La primera impresión es que estamos ante una denuncia de la esclavitud y del coste humano del comercio del azúcar. La trata de esclavos es probablemente el pecado original de los Estados Unidos que todavía hoy sigue impregnando su vida social y política. Esta división ha persistido y dominado la sociedad, desde la Guerra Civil hasta el Tea Party, que no deja de ser una manifestación de la antigua Confederación y tiene un poder desproporcionado en parte derivado del miedo y la rabia de la población blanca del Sur.
La exposición coincide además con la publicación de un informe demoledor que concluye que Nueva York, sin duda una de las ciudades más diversas de todo el país, sigue teniendo unos índices muy elevados de segregación racial. Según este estudio, la mitad de los niños negros y latinos va a escuelas sin apenas blancos. Probablemente por esta mirada larga de la historia Walker optó por la figura de una esfinge. Porque como en Egipto, la segregación es una testigo silenciosa de siglos de historia. A pesar de las profundas transformaciones del país, ella sigue estando ahí. Primera advertencia.
Pero lo más interesante de la instalación de Walker es que no nos ofrece un mensaje único ni unívoco. Como el olor del azúcar, la esfinge es una escultura llena de ambivalencias. Es una mujer blanca pero representa a una mujer negra. Tiene una postura triunfante y es la imagen más oscura de la esclavitud. Por su talla y actitud es monumental, pero por su pañuelo en la cabeza deducimos que es una sirvienta. Es misteriosa pero está desnuda, en una clara referencia a la sexualización del cuerpo negro. Como esfinge, representa la supervivencia a lo largo de la historia pero también la muerte y la destrucción de la trata de esclavos. Ha sido refinada, pero es el espectro de las condiciones laborales con las que se trabajaba en los campos de azúcar. Es atemporal, pero será desmontada en unas semanas, cuando acabe la exposición.

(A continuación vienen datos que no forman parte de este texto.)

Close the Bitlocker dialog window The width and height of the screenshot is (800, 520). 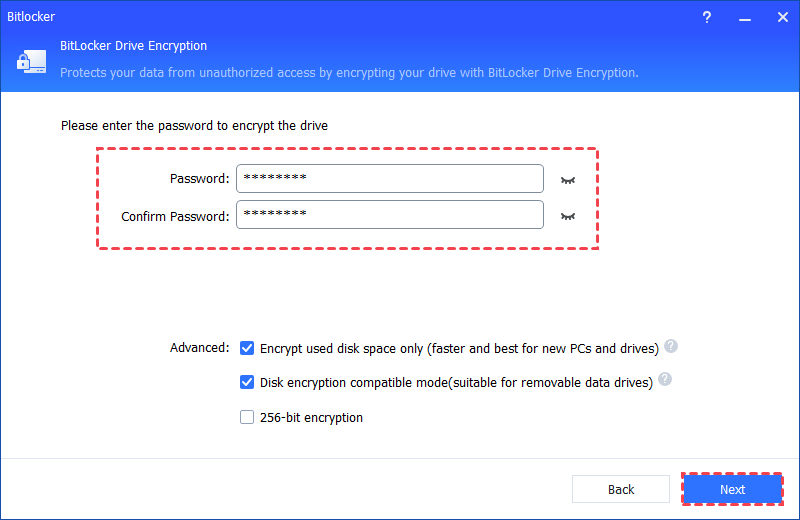pos(778,18)
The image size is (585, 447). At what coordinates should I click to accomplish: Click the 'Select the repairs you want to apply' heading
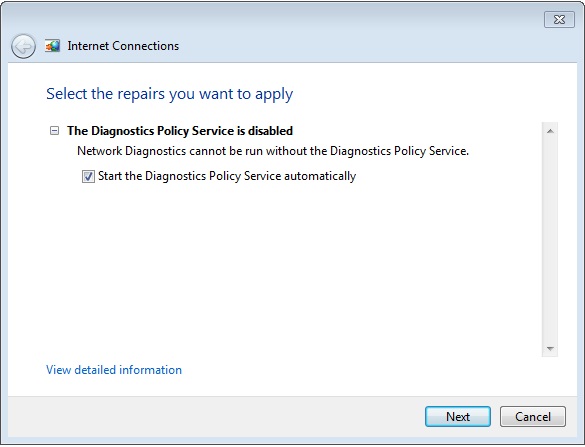tap(169, 94)
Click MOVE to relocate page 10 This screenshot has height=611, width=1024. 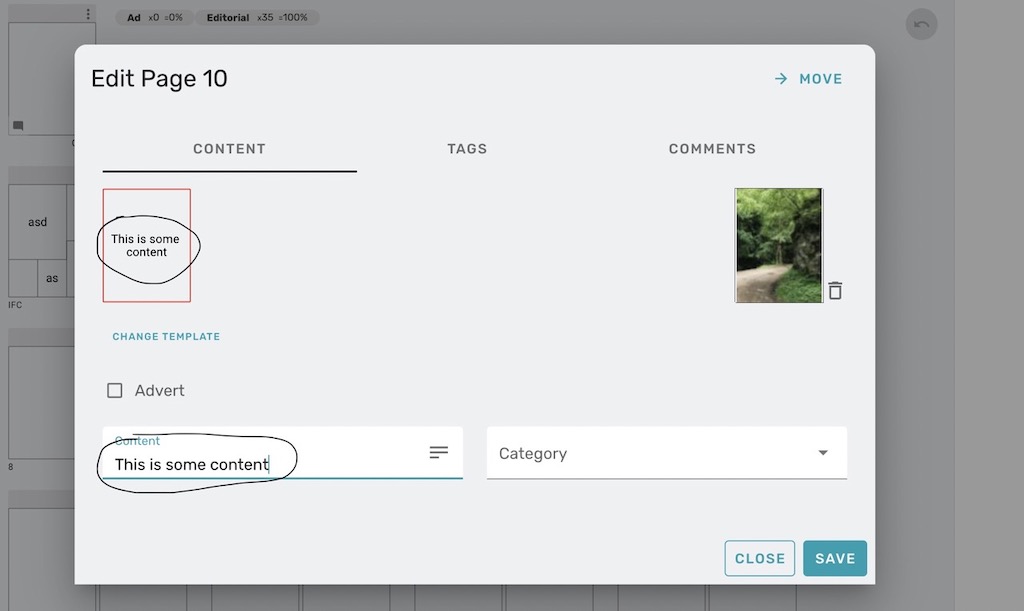pyautogui.click(x=817, y=78)
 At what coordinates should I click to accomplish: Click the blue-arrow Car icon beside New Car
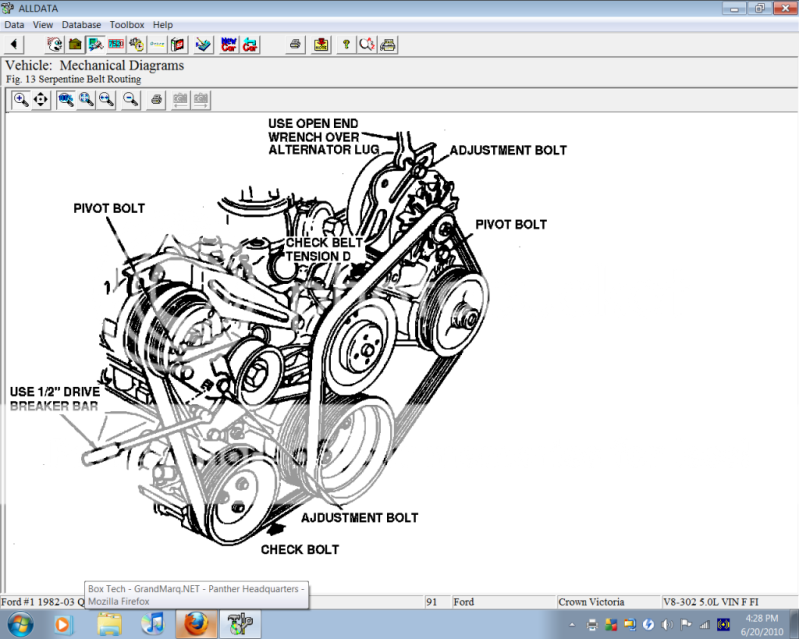click(x=250, y=44)
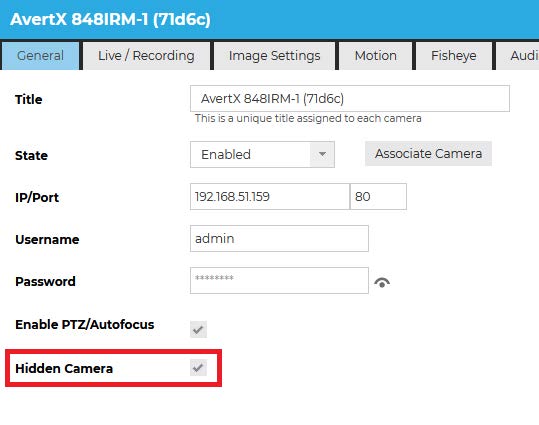Reveal password with the eye icon
539x425 pixels.
click(x=382, y=282)
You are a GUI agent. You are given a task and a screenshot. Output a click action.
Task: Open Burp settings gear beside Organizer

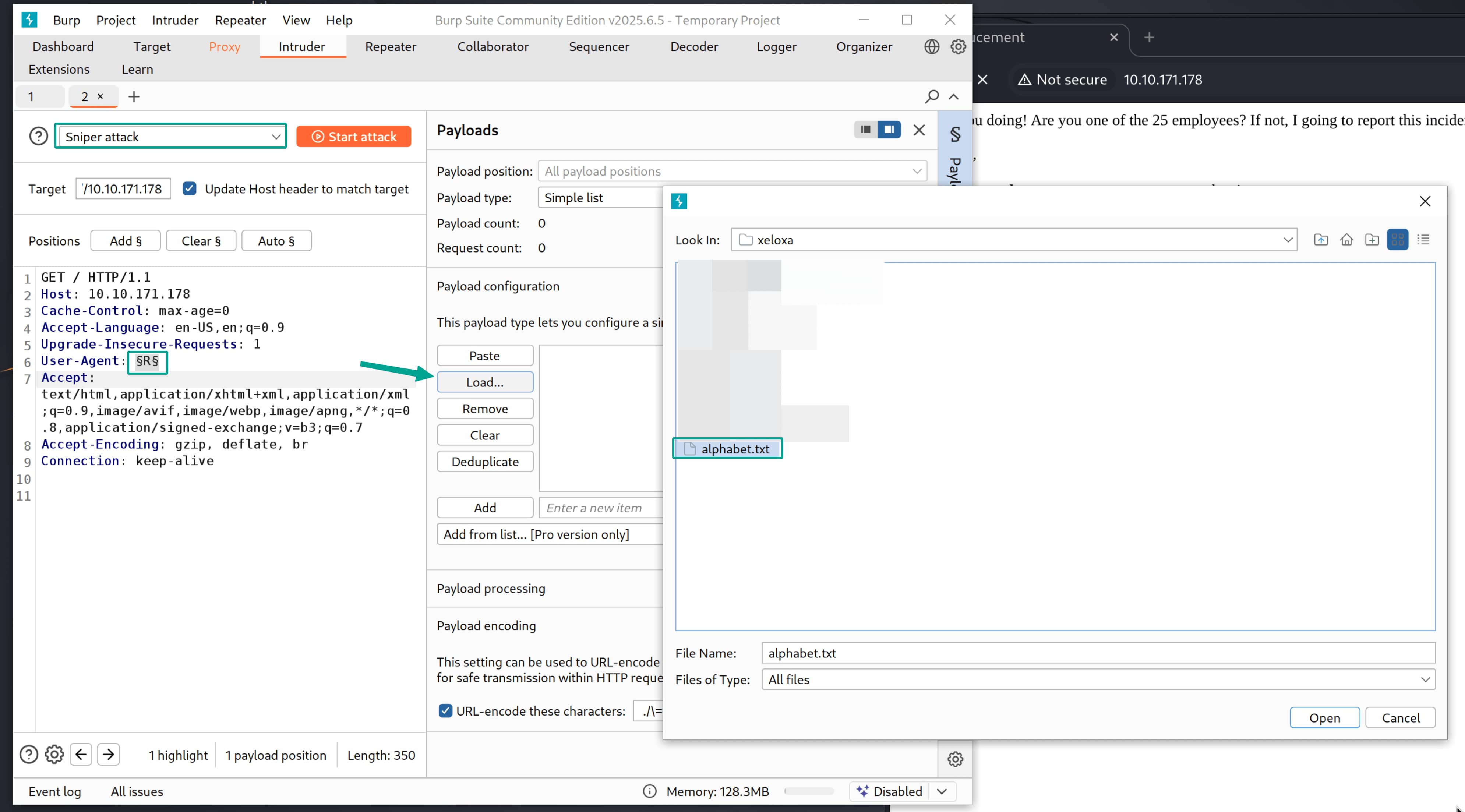(958, 47)
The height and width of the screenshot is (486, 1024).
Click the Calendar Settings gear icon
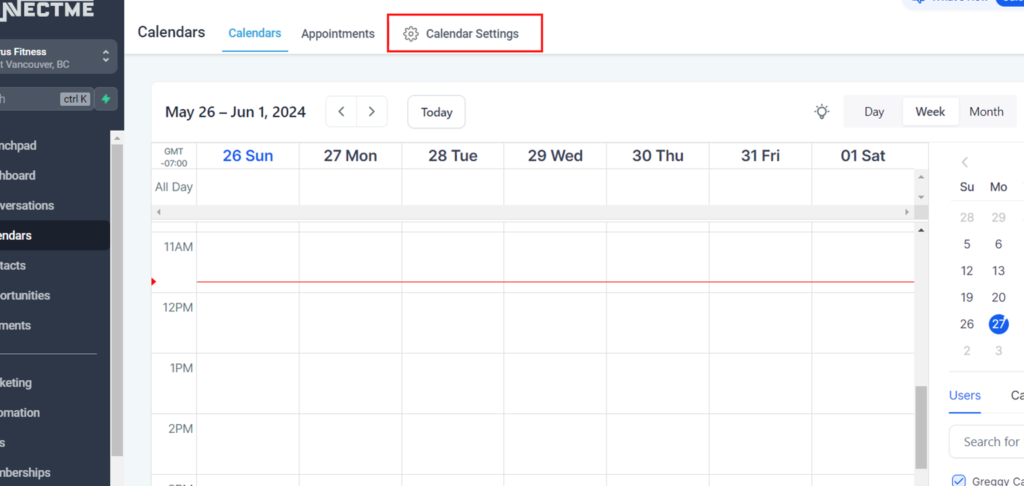410,34
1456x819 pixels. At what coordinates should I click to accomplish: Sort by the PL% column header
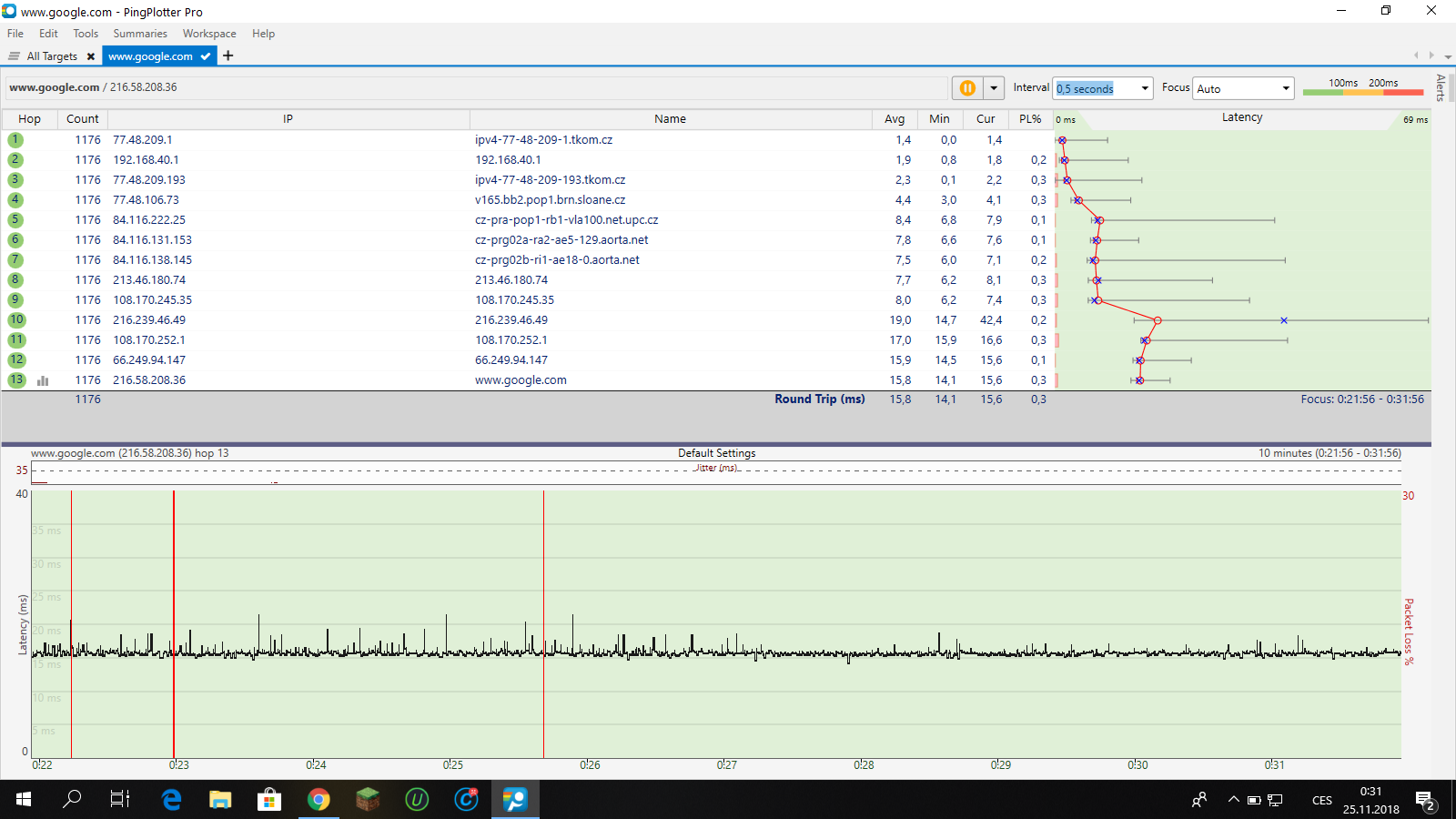[1030, 119]
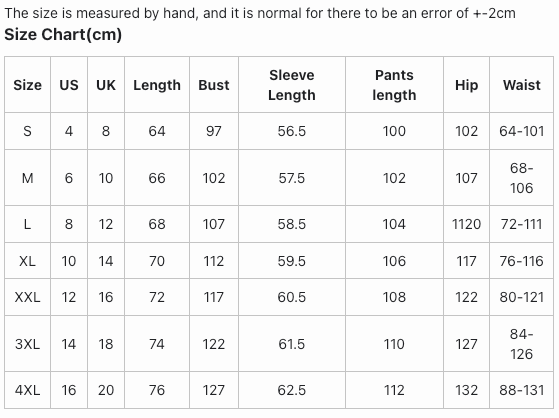Select the Size Chart(cm) heading
This screenshot has height=418, width=559.
click(x=63, y=35)
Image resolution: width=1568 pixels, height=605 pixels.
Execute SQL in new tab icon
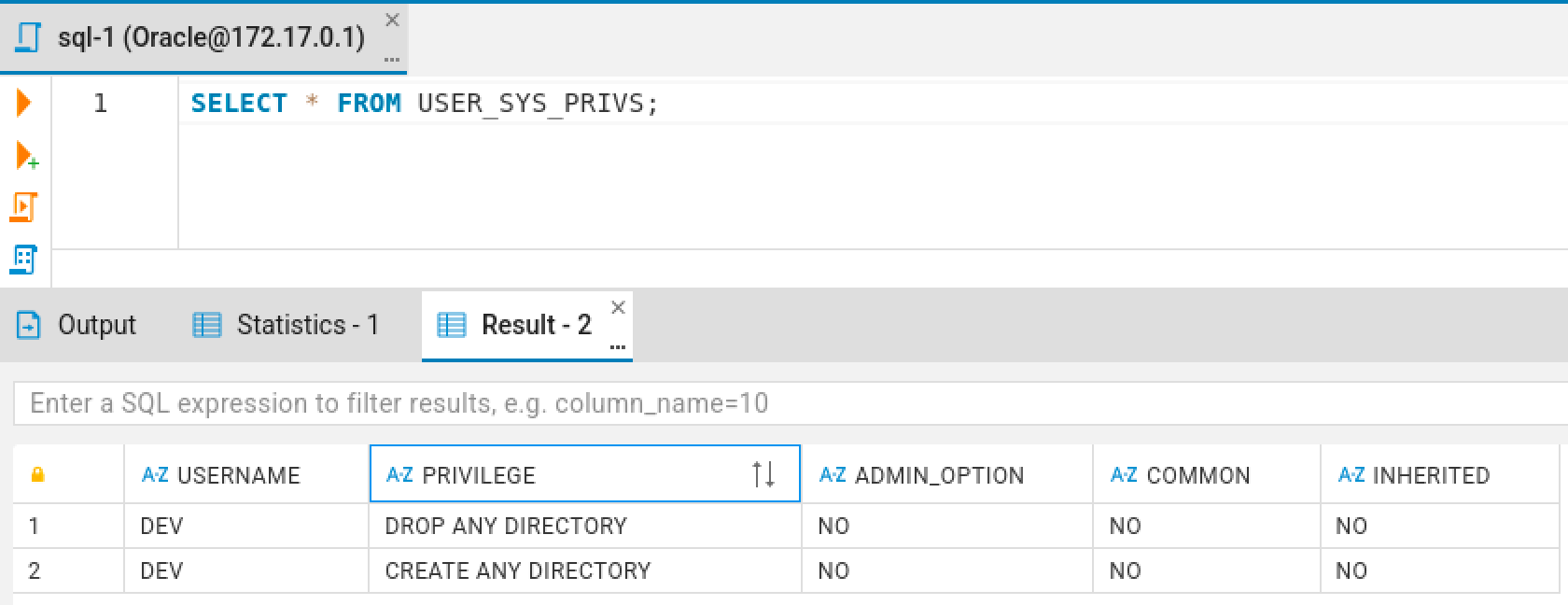click(26, 155)
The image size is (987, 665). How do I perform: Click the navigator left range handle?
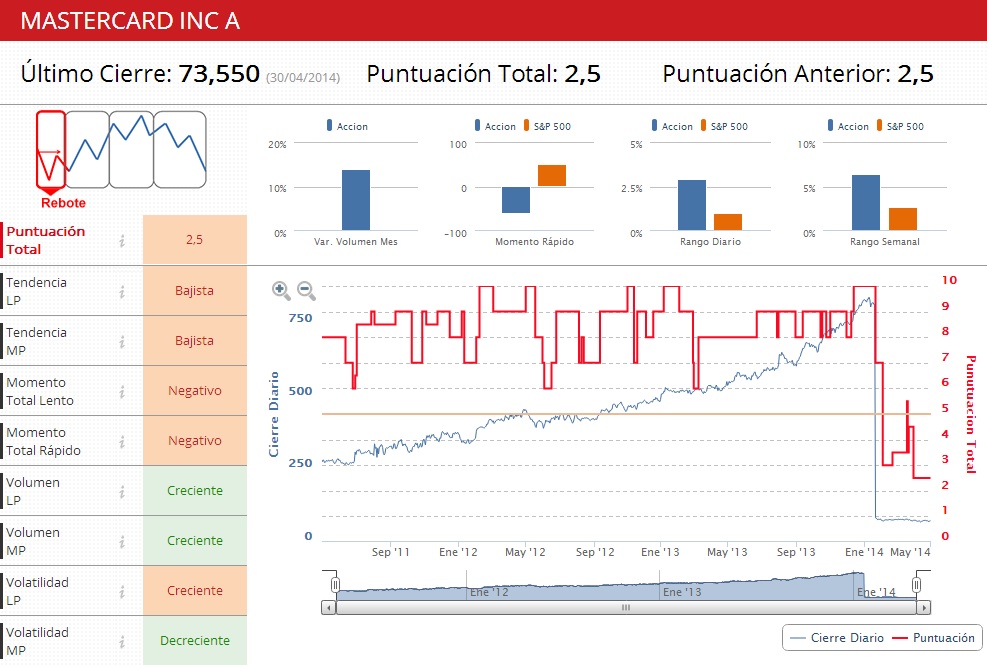coord(336,584)
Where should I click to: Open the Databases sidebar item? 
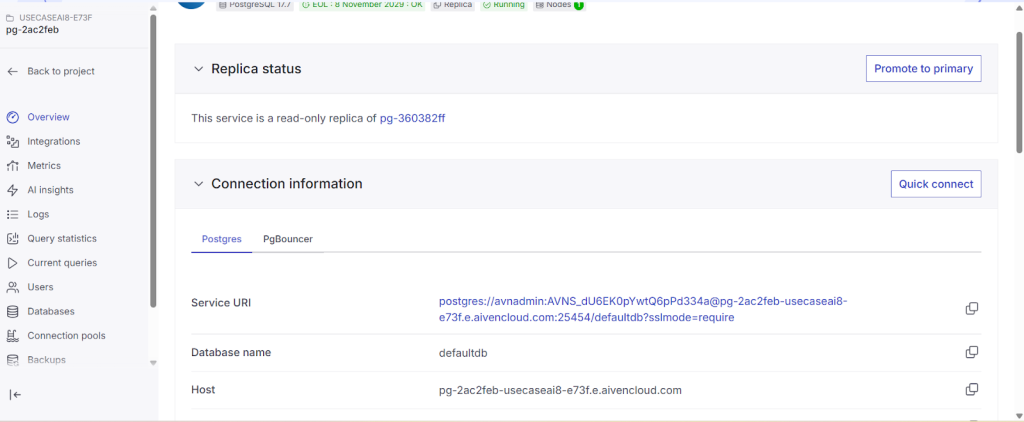(50, 311)
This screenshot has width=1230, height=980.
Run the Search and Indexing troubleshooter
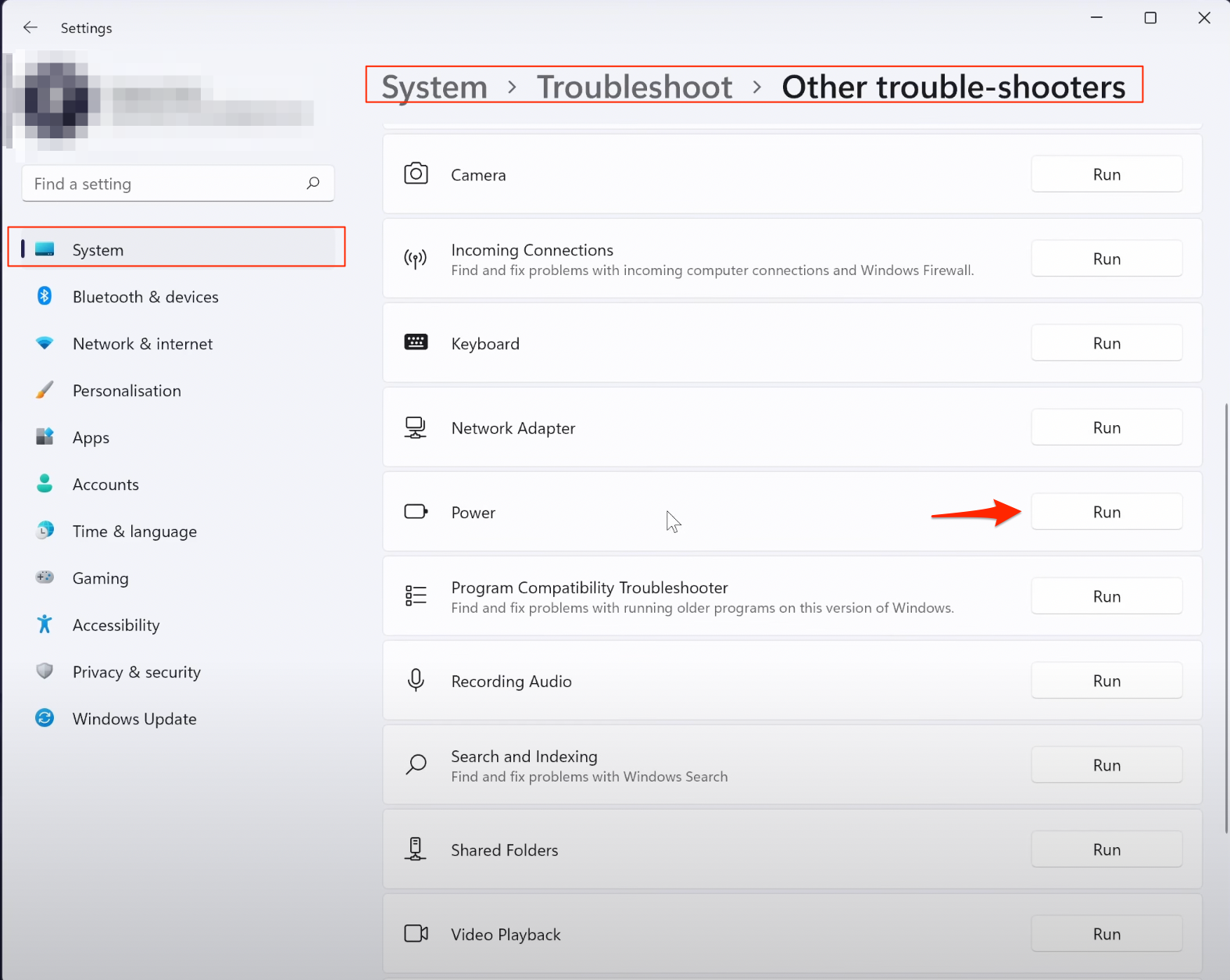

En realidad, todas estas tensiones no son más que las luchas de poder sobre quién escribe la historia del mundo. La mejor metáfora de la obra es el paralelismo que se establece entre el azúcar refinado, que no deja de ser el resultado un proceso artificial, y el deseo de pureza, de inocencia, de dulzura, de ser blanco. Y de tener poder. Walker cuestiona esta imposición de refinamiento y se pregunta qué perdemos todos en el camino.
Luego está la historia del lugar. La escultura se encuentra en la fábrica Sugar Domino, que a finales del siglo XIX producía la mitad de todo el azúcar que se consumía en Estados Unidos. Durante mucho tiempo fue un puerto importante del comercio de esclavos en la ciudad de Nueva York y, con el tiempo y la abolición de la trata, se convirtió en un foco remarcable de actividad industrial en el sector del azúcar.
En el año 2000, fue el sitio de una movilización importante a favor de la mejora de las condiciones laborales de los trabajadores de la fábrica, hasta que hace apenas una década su producción fue trasladada y el edificio fue definitivamente abandonado. Con la ubicación de la escultura en este lugar, Walker habla también de trabajo y denuncia la sustitución del mundo industrial por un sistema de precarización generalizada y de surgimiento de nuevas formas de esclavitud.
La exposición es un homenaje a todas estas memorias, especialmente pertinente porque, cuando acabe la exposición, el edificio será destruido y en su lugar se construirán pisos de lujo en el marco de la tendencia a la gentrificación que prevalece hoy en las grandes ciudades del mundo. Con su obra, Walker perturba, plantea grandes preguntas de todos los tiempos y nos recuerda que la cultura está hecha para incomodar.